Expanding the possibilities
of performance


SummerWorks Performance Festival
August 1-11, 2024

Image courtesy of Liu Xiaoyi

The Other Side of the Story

Free / Online / Participatory


Xiao Ke (@xiaokelee)
and
Liu Xiaoyi (@liu_xiao_yi)

Curated and produced by Liu Xiaoyi


Venue
@summerworksto Instagram Stories


August 9


IG Stories from 8am - midnight EST


Image courtesy of Liu Xiaoyi

This project happened live via instagram stories on August 9. Click here for a highlight recap.

Since 2000, China’s Great Firewall has divided the Internet into two worlds, “inside the wall” and “outside the wall”. Websites or applications that are already part of everyday life for many people, such as Google, Facebook, Instagram, Twitter, WhatsApp, etc., are included in the blocking list. In addition, the wall also has its unique ways of regulating speech, such as text censorship based on sensitive words. “Inappropriate” comments containing sensitive words will be blocked, restricted or deleted; worse, there may be unpredictable consequences for the publishers. There is a digital Berlin Wall separating mainland China from the world.  Firewalls are certainly a barrier to communication, creating misperceptions and assumptions about each other on both sides.

Chinese netizens refer to breaking through online censorship as “fān qiáng” (climbing over the wall). It is estimated that about 5 percent of Internet users in mainland China still use sites such as Facebook and IG via VPN software. These “temporary jailbreakers” may spend 30 minutes a day establishing some kind of communication and connection with the world. And the majority of those inside the wall, have to create metaphorical expressions and creative communication as a form of self-protection in order to avoid regulation.

Here, unexpectedly but ironically, the 24-hour disappearing feature of Instagram’s Story has the potential to become a kind of “read-it-and-burn-it” self-protection. Thus, these two creators, each on one side of the wall, will explore the other side of the story through the Stories feature. How will they approach a game of wall climbing, an exercise in creating metaphors, an experiment in self-censorship and self-mockery?
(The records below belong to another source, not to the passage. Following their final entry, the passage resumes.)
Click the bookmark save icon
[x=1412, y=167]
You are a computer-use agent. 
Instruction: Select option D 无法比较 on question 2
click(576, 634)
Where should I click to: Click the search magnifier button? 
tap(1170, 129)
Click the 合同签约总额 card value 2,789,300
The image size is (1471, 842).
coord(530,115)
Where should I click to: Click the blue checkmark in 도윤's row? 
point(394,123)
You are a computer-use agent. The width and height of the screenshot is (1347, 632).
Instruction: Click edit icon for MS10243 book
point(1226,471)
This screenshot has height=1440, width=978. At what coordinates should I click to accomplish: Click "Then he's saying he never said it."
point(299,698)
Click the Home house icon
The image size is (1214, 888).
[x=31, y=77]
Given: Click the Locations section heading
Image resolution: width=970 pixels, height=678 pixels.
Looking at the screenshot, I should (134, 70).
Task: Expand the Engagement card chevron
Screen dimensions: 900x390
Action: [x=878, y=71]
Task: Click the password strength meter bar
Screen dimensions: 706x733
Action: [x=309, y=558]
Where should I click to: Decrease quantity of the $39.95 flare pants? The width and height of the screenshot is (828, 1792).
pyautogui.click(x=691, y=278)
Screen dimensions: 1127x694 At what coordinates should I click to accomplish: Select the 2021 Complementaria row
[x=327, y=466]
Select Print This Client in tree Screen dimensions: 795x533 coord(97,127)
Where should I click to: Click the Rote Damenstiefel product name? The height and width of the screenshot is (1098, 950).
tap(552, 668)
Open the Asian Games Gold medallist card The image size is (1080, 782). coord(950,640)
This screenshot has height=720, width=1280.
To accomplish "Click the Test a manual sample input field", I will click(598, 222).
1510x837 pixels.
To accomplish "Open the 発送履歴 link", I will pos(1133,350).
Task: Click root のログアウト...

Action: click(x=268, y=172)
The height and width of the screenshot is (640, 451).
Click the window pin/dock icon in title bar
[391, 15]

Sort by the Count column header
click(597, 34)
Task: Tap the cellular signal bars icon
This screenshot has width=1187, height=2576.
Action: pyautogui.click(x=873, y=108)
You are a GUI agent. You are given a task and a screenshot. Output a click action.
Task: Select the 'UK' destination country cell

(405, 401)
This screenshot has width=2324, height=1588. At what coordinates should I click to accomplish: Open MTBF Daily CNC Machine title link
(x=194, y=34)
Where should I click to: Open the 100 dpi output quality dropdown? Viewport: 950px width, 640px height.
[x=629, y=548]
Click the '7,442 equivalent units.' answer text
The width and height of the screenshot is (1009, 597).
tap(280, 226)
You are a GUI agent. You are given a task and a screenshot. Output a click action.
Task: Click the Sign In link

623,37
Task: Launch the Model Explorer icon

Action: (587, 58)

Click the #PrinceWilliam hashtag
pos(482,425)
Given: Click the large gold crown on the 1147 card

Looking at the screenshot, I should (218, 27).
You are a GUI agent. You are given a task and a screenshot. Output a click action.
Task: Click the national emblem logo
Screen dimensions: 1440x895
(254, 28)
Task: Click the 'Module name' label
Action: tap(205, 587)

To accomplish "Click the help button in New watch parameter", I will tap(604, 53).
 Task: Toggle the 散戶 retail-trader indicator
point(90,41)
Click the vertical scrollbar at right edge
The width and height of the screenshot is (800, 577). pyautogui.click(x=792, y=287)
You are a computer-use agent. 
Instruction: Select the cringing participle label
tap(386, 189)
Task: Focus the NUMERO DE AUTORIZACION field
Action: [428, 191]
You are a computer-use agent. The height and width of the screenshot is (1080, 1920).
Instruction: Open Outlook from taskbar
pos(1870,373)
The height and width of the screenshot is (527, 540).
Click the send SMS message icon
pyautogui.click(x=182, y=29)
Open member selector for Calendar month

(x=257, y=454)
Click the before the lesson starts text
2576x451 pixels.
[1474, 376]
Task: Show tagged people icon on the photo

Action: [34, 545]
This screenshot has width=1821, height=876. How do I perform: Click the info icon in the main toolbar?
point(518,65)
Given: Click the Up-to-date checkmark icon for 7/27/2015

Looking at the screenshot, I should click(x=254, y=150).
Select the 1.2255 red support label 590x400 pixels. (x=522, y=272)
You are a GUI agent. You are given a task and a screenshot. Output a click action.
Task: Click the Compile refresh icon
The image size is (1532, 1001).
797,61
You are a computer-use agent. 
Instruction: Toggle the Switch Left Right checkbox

Xiao Ke is a contemporary theatre artist, commissioned by the Centre Pompidou for Jerome Bel’s theater work “Xiao Ke” in 2020. Her work explores the limits of individual body expression in public contexts and has been invited to perform and to perform in residencies at major festivals, dance festivals and theatre institutions in Europe and Asia, touring in over 20 countries. In 2005, she founded independent artists collective with artist Zhang Xian, and won the ZKB Award, the highest prize at Zurich Theater Spektakel in 2006. Subsequently, with the artist group “Xiao Ke X Zi Han”, her work won the Most Popular Award at Kunst Fest Weimar 2016. She also directs the Body Theatre Workshop, which has participated in various national festivals and collaborated with various art institutions.

Liu Xiaoyi is considered one of the most promising figures at the forefront of the experimental theatre scene in Asia. He was the recipient of “Young Artist Award” by the National Arts Council of Singapore in 2016.

Xiaoyi has been the artistic director of Emergency Stairs since 2017. A multi-faceted and multi- talented artist, he was involved in over 70 theatre productions as a curator, a director, a playwright, and an actor over the past two decades. Xiaoyi’s work often polarizes, drawing both praise and debate. An example of his much-discussed works, Journey to Nowhere was a creative response to the then-newly unveiled government’s cultural policy paper of Singapore. In 2018, Xiaoyi began to explore the relationship between art and science. He started a new project, No More Theatre, to develop collaboration between digital technology and arts, including AI, AR, VR and more.

A strong proponent of artistic exchanges across art forms, Xiaoyi has been actively promoting dialogues and creation across cultural and geographical lines over the past decade. Since 2017, he curates the annual Southernmost Project, a first-of-its-kind arts festival in Singapore. It seeks to bring prominent and established traditional and contemporary artists from the region together at Singapore for intercultural exchange. Since 2021, Xiaoyi has been invited to be the artist-in-residence at Zuni Icosahedron, a Hong Kong-based international experimental theatre company.

An educator at heart, Xiaoyi keeps a keen eye on the development of art talents in Singapore and the Asia Pacific region. He has started and helmed the Emergency Academy, which is designed as an incubation programme for promising young cultural leaders and has attracted a total of 40 artists from 16 cities in its two editions.


Presented in English and Mandarin


Part of the Public Works programming – bringing artists and audiences together in the public sphere to experience our city in new ways.